Israels Präsident Schimon Peres hob die Bedeutung des Papst-Besuchs für den Frieden und religiöse Toleranz hervor. Geistliche Oberhäupter könnten Politikern den Weg ebenen und Hindernisse ausräumen, die auf dem Weg zum Frieden lägen. Zwischen dem Vatikan und den Juden gebe es nun Beziehungen aus Versöhnung und gegenseitigem Verständnis, sagte Peres. "Zu vergleichbaren Bemühungen mit der islamischen Welt ist unsere Tür offen."
Benedikt forderte eine "gerechte Lösung" für den israelisch-palästinensischen Konflikt und setzte sich für die Bildung eines in Frieden mit Israel existierenden Palästinenser-Staates ein. Die seit Ende März amtierende Regierung von Ministerpräsident Benjamin Netanjahu hat dieses auch von den USA angestrebte Ziel infrage gestellt.

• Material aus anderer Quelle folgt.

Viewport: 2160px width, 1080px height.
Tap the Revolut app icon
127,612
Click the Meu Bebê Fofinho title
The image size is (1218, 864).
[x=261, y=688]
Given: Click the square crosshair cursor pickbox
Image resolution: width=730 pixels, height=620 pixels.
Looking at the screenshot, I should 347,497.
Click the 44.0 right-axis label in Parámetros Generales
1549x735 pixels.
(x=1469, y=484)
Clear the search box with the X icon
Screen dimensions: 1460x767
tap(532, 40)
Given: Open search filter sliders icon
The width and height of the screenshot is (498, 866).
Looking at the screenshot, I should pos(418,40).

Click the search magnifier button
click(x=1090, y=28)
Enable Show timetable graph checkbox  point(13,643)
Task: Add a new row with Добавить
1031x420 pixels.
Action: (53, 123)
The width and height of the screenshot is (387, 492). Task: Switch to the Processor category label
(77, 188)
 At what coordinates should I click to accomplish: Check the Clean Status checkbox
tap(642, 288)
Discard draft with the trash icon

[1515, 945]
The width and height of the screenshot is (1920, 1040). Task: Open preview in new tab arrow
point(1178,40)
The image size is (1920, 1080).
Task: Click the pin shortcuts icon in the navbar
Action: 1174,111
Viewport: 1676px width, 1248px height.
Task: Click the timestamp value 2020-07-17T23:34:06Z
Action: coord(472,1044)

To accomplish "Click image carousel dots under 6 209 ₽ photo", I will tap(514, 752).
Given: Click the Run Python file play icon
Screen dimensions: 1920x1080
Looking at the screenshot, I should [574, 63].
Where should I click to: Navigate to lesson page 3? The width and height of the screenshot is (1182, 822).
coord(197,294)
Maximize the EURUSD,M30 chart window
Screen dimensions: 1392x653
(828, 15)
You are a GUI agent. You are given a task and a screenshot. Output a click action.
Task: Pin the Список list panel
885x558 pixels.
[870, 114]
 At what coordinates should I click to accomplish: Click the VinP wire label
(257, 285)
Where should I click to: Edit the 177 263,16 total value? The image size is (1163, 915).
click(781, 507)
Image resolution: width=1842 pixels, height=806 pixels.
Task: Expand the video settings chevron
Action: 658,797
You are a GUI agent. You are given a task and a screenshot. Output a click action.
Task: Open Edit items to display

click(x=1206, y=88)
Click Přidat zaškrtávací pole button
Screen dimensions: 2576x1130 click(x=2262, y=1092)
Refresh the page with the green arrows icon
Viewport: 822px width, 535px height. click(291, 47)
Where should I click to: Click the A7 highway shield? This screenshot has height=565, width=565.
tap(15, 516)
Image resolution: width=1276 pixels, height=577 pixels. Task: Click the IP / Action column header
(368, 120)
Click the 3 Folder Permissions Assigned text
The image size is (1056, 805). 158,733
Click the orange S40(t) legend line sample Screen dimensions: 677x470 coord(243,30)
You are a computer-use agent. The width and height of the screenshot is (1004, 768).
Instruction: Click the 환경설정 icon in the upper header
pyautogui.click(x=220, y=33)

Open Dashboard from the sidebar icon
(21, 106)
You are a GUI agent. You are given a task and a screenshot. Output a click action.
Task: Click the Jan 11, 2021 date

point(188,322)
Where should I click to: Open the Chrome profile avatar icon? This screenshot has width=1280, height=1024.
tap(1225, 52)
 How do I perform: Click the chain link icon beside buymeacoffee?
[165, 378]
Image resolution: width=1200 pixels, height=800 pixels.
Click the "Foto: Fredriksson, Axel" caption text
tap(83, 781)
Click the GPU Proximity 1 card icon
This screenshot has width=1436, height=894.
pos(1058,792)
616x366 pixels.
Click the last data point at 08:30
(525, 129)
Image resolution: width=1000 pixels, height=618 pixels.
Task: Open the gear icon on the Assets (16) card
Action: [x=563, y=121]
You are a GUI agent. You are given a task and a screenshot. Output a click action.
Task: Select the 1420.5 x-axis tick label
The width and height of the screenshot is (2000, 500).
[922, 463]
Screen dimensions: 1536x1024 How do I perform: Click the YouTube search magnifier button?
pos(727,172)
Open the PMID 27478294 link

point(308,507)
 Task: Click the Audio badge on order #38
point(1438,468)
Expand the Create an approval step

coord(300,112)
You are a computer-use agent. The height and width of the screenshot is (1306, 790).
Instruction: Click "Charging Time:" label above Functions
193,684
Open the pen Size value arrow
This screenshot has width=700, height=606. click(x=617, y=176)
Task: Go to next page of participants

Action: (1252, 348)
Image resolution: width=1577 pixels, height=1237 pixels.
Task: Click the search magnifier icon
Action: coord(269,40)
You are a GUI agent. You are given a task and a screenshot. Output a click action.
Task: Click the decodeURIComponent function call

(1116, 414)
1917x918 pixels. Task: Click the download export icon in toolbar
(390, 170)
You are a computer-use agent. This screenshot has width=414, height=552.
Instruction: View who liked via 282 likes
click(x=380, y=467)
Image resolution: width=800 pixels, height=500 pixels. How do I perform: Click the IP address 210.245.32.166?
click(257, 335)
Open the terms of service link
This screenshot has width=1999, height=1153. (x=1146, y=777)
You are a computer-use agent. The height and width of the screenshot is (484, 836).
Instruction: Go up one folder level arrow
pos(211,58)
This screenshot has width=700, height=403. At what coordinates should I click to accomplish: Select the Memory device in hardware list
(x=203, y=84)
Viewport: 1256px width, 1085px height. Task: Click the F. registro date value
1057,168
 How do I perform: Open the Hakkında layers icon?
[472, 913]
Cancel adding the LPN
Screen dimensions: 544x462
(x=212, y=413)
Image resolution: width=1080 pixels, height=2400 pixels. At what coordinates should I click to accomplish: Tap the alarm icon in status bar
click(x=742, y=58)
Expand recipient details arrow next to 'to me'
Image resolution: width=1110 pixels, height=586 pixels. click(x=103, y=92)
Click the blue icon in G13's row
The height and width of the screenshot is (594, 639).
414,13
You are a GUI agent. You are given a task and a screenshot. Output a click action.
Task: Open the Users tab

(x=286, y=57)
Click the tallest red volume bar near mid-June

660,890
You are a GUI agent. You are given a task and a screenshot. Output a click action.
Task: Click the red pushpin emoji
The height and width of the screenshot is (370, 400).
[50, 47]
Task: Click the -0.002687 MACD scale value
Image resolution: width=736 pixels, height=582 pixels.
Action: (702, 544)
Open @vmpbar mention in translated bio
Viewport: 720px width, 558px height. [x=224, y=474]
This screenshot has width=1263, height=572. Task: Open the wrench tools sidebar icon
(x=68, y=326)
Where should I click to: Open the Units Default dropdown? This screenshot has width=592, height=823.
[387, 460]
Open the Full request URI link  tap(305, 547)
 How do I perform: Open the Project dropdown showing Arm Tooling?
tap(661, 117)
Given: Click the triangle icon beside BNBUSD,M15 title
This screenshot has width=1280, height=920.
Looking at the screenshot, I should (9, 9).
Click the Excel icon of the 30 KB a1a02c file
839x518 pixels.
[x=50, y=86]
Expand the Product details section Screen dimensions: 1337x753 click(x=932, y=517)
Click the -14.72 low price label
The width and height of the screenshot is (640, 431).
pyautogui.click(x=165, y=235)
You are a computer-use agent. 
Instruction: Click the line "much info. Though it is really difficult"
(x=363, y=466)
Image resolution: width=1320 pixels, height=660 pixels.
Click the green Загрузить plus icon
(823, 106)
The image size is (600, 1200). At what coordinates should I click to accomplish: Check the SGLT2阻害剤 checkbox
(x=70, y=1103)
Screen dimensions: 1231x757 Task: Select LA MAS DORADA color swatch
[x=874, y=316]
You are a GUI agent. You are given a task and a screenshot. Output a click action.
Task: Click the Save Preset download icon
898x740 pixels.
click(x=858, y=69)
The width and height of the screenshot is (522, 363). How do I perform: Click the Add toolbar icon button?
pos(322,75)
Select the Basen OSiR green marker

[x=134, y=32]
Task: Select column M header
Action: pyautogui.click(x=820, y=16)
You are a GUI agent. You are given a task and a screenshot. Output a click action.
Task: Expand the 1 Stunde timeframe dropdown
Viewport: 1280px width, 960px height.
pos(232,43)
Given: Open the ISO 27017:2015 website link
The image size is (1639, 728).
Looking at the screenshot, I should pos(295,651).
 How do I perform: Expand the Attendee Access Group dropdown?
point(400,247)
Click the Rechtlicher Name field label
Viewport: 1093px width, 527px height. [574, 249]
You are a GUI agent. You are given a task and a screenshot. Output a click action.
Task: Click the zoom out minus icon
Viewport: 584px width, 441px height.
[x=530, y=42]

Heikler Höhepunkt im Heiligen Land
Der Besuch in der Holocaust-Gedenkstätte zählte für Benedikt zu den heiklen Höhepunkten seiner einwöchigen Reise ins Heilige Land. Der Papst besuchte beispielsweise nicht das historische Museum von Jad Vaschem. Dort wird Pius XII. - im Amt von 1939 bis 1958 - als Papst dargestellt, der nicht genügend gegen die Judenverfolgung getan hat. Benedikt teilt diese Sicht nicht. Die geplante Heiligsprechung von Pius XII. hat zu einer schweren Belastung im Verhältnis von Juden zur katholischen Kirche sowie zwischen Israel und dem Vatikan geführt. Allerdings hatte Jad-Vaschem-Leiter Avner Schalev vor wenigen Tagen gesagt, die Gedenkstätte erwäge eine Neubewertung der Rolle von Pius XII. Schalev zufolge erhielt Jad Vaschem neue Dokumente aus dem Geheimarchiv des Vatikan, die das öffentliche Bild von Pius XII. "zutiefst verändern" könnten.
Am Mittwoch wird der Papst in einem Flüchtlingslager in Bethlehem im Westjordanland erwartet. Dort will er mit Palästinenser-Präsident Mahmud Abbas zusammenkommen. Zuvor hatte der Pontifex das benachbarte Jordanien besucht. Dort hielt er eine Freiluft-Messe vor Tausenden Christen und warb für ein stärkeres Verständnis zwischen Christen und Muslimen.